(Collected data entries)
▼

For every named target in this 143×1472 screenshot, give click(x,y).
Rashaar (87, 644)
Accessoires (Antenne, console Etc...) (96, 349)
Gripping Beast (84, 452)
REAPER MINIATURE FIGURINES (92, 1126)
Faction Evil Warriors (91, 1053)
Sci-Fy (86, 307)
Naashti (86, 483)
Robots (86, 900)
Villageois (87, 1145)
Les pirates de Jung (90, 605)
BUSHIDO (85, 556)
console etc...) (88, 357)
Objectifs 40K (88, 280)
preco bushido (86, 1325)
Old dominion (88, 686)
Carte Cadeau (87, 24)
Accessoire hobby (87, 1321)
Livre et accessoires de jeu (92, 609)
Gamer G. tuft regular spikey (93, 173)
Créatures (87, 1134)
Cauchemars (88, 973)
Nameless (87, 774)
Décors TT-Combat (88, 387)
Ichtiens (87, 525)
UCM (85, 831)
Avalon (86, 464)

▲

-- Requirements --
Reproduce the listing in full, swapping "Robots" for "Androids" and leaving everything else unchanged.

-- Full output --
For every named target in this 143×1472 screenshot, give click(x,y).
Rashaar (87, 644)
Accessoires (Antenne, console Etc...) (96, 349)
Gripping Beast (84, 452)
REAPER MINIATURE FIGURINES (92, 1126)
Faction Evil Warriors (91, 1053)
Sci-Fy (86, 307)
Naashti (86, 483)
Androids (86, 900)
Villageois (87, 1145)
Les pirates de Jung (90, 605)
BUSHIDO (85, 556)
console etc...) (88, 357)
Objectifs 40K (88, 280)
preco bushido (86, 1325)
Old dominion (88, 686)
Carte Cadeau (87, 24)
Accessoire hobby (87, 1321)
Livre et accessoires de jeu (92, 609)
Gamer G. tuft regular spikey (93, 173)
Créatures (87, 1134)
Cauchemars (88, 973)
Nameless (87, 774)
Décors TT-Combat (88, 387)
Ichtiens (87, 525)
UCM (85, 831)
Avalon (86, 464)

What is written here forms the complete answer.